How To Click A Button In A Popup?

What's the best way to deal with webpages that won't let you leave or close your browser without clicking on a button in a message box?

  • MLM sites, dietary scam hucksters, phony investment rackets and pushy porn sites all use them. I inadvertently click to the page, and when I try to close the browser tab, hit the back button, or even completely close the browser; I instead get a message popup (despite having a popup blocker in place). It will say something like "Are I sure you want to leave this page?" and will offer buttons with messages like "Stay on page" and "Leave page" as actions. Such message boxes can be useful when used for honest ends. In fact, Quora uses them to keep us from writing a post then inadvertently leaving the page without posting it. So I don't want to completely prevent such messages. But I do want to know how to escape them on sites I have good reason to distrust. Without a lot of detective work, I have no idea what I am really agreeing to do, to download, etc. if I click any button on such an obviously ill-intentioned page. Yet anything I do to try to close out without hitting one of the message boxes' buttons just brings me back to the scam artist's plagued popup, perhaps making it flash a few times to attract attention to itself. Even keyboard shortcuts like Ctrl + W and Alt + F4 do not work. All normal ways of navigating off the page are blocked. I'm using Windows 7 with the three-fingered salute (Ctrl + Alt + Del) enabled, so when I hit this sort of thing, I use Ctrl + Alt + Del to bring up the log on/off screen then select Task Manager and use it to shut down the browser session. But last night I hit one that was inordinately persistent. I went to the task manager and closed Chrome, but Chrome didn't close. I tried Ctrl + Alt + Del again and it would not work. The only solution was to go through a full shut-down. What is the best way to deal with such annoyances, and is there anyone I can complain to about such abusive pages that might actually do anything about them?

# Tasks to complete
**1.** What operating system does the writer of the post on escaping popups say they are using?
**2.** List every keyboard shortcut named in the post on escaping popups.

# Information provided
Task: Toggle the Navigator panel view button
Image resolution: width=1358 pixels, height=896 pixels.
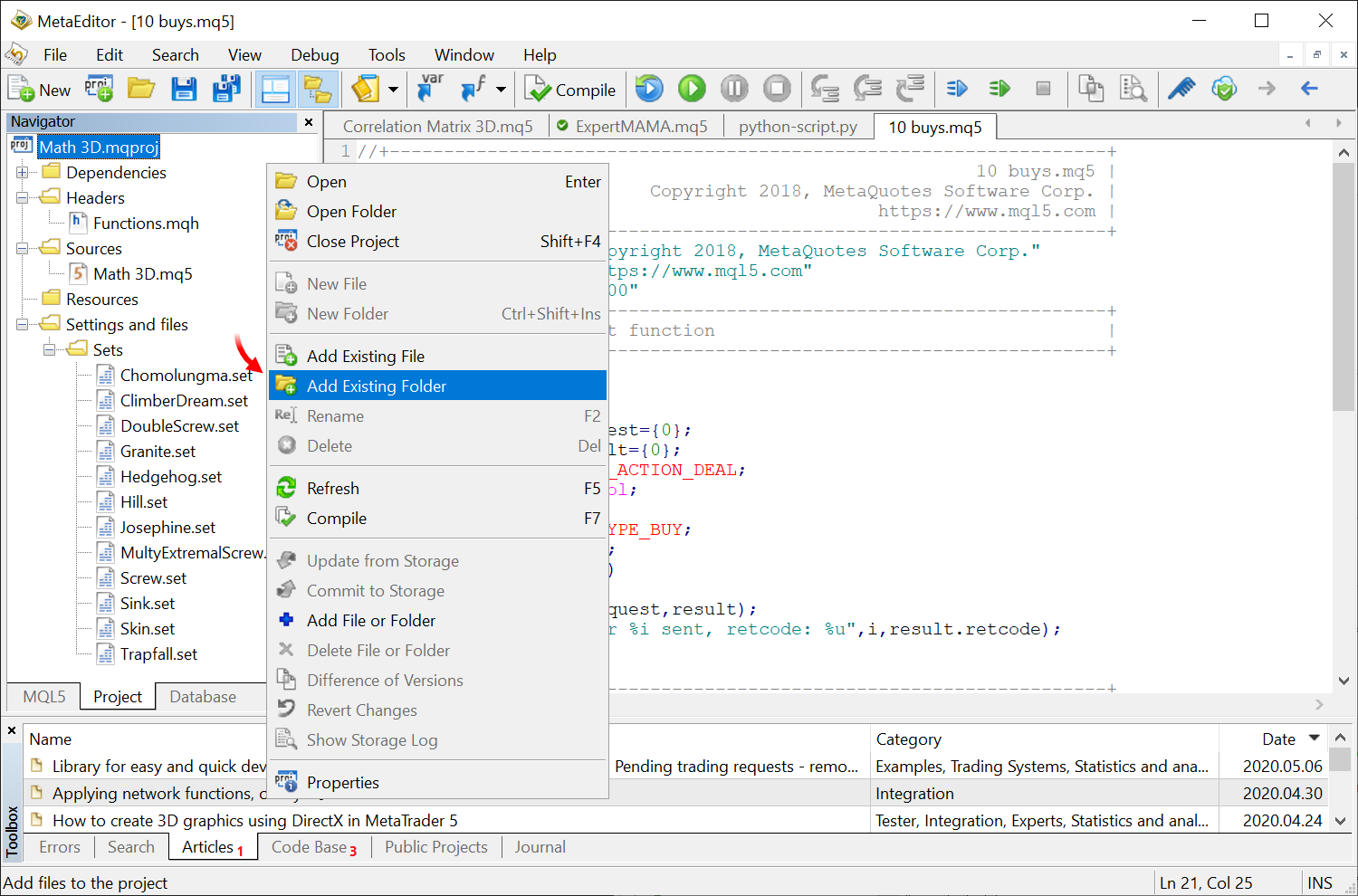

# Answers to each task
**1.** Windows 7.

**2.**
- Ctrl + W
- Alt + F4
- Ctrl + Alt + Del